【三浦泰年の情熱地泰】台風予報で試合が中止に… 災害の多い時代だからこそ、サッカーを通して皆に感動を届けたい!

2022年08月16日 三浦泰年

今、日本中どこにいても災害を避けることはできないかもしれない

災害に見舞われ、試合もたびたび中止に追い込まれる時代。だからこそ、三浦監督はサッカーで感動を届けたいと切に思っている。

 週末の大事な練習試合が東海地域の台風予報により中止になってしまった。中断期間の大事な試合であったが、ある意味仕方がない判断であった。同日、関東大学リーグやJリーグも中止を判断。試合は延期された。
 
 僕たちは急遽、練習に変更し、荒れるはずの天候が思ったよりも崩れることなく、しっかりした練習ができた。

 それにしても災害は心を痛める。

 僕が監督としてお世話になった北九州の旦過市場では、4月に火災があって営業ができなくなり、6月に顔を出していた時には落ち着いた様子であったのに、つい先日違う原因で2度目の火災が起きてしまった。

 旦過市場とはギラヴァンツ北九州の監督時代によく通った場所でもあり、ほとんど夕飯は旦過市場で摂っていた。そんな縁深い場所の火災。心配であり、心が痛んだ。

 詳しいことは分からず、テレビのニュースでしか知ることの出来ない情報であるため想像するだけで心配になる。もちろん現地とのギャップがあるからだ。

 2017、18年と2シーズン指揮を執った鹿児島では、やはり少し前に桜島の噴火のニュースがあった。

 もちろん住んでいる時も噴火はあったが、大きく生活に影響があったことはない。逆に火山灰が降ってくるのは当たり前で日常でもあった。しかしテレビに流れる危険レベル5と出れば心配になり、お世話になった行きつけのお店に連絡をしてみると「何かあった?」のような返信。少しホッとしたが、良い時間を過ごした場所の災害に何も出来ず、連絡をして少し安心することしか出来ない……。

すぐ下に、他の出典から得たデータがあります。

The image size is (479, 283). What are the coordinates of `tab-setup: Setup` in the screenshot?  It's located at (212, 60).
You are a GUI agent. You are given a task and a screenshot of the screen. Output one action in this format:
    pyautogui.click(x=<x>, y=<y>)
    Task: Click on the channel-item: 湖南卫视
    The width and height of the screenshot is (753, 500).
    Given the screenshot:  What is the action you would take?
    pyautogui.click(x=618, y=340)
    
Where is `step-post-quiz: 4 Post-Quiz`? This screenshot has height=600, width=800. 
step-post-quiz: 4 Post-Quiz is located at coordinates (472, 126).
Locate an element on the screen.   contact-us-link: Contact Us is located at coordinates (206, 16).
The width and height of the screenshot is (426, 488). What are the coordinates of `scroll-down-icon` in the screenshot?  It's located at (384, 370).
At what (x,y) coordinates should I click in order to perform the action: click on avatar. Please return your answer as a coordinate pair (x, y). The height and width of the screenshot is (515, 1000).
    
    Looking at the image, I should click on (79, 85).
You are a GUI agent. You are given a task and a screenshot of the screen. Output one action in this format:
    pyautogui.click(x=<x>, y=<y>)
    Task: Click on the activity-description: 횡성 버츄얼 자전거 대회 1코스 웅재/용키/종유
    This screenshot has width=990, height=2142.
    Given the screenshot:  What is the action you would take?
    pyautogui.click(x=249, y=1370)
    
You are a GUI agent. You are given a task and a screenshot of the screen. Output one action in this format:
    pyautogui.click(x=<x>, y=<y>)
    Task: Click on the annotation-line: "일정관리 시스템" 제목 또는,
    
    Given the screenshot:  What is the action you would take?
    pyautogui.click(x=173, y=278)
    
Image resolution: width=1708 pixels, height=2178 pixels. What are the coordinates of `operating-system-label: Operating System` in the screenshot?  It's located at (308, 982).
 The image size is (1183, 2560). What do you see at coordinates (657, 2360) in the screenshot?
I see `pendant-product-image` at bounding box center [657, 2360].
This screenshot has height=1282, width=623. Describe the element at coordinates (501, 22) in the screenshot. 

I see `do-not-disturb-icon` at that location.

 去年、行った弘前(青森)も大雨の影響による水害に見舞われた。サッカースクールで数多くの人と知り合い「今年も来て下さいねー」と声を掛けてくれた弘前の人たち。

 連絡を取り合った人は「大丈夫ですよ!」と言っていたが、報道されていない地域ではやはり大きな影響があったようだ。ラインメール青森というJFLのクラブもあるだけに心配ではある。

 サッカーを通して日本中、いろんな所へ行った。

 阪神大震災に見舞われた神戸は、現役最後のクラブとして生活させてもらったが(※2002~03年にプレー)、大きな災害をたくさんの人の努力によって乗り越え、その苦労を僕らに感じさせないほどの復興を果たしていた。

 そして今ではヴィッセル神戸が誰もが愛するクラブに成長している。

 また、お世話になったJヴィレッジは東日本大震災の影響を色濃く受けることになったが、見事な復活を遂げている。

 復興のシンボルとしてJFLからJ3に昇格を果たしたいわきFCが、昇格初年度に首位を走り、J2へ向けて大躍進している。大きな震災を乗り越えて、地元の人々に勇気を与えてくれている。

 今、日本中、どこにいても災害を避けることはできないかもしれない。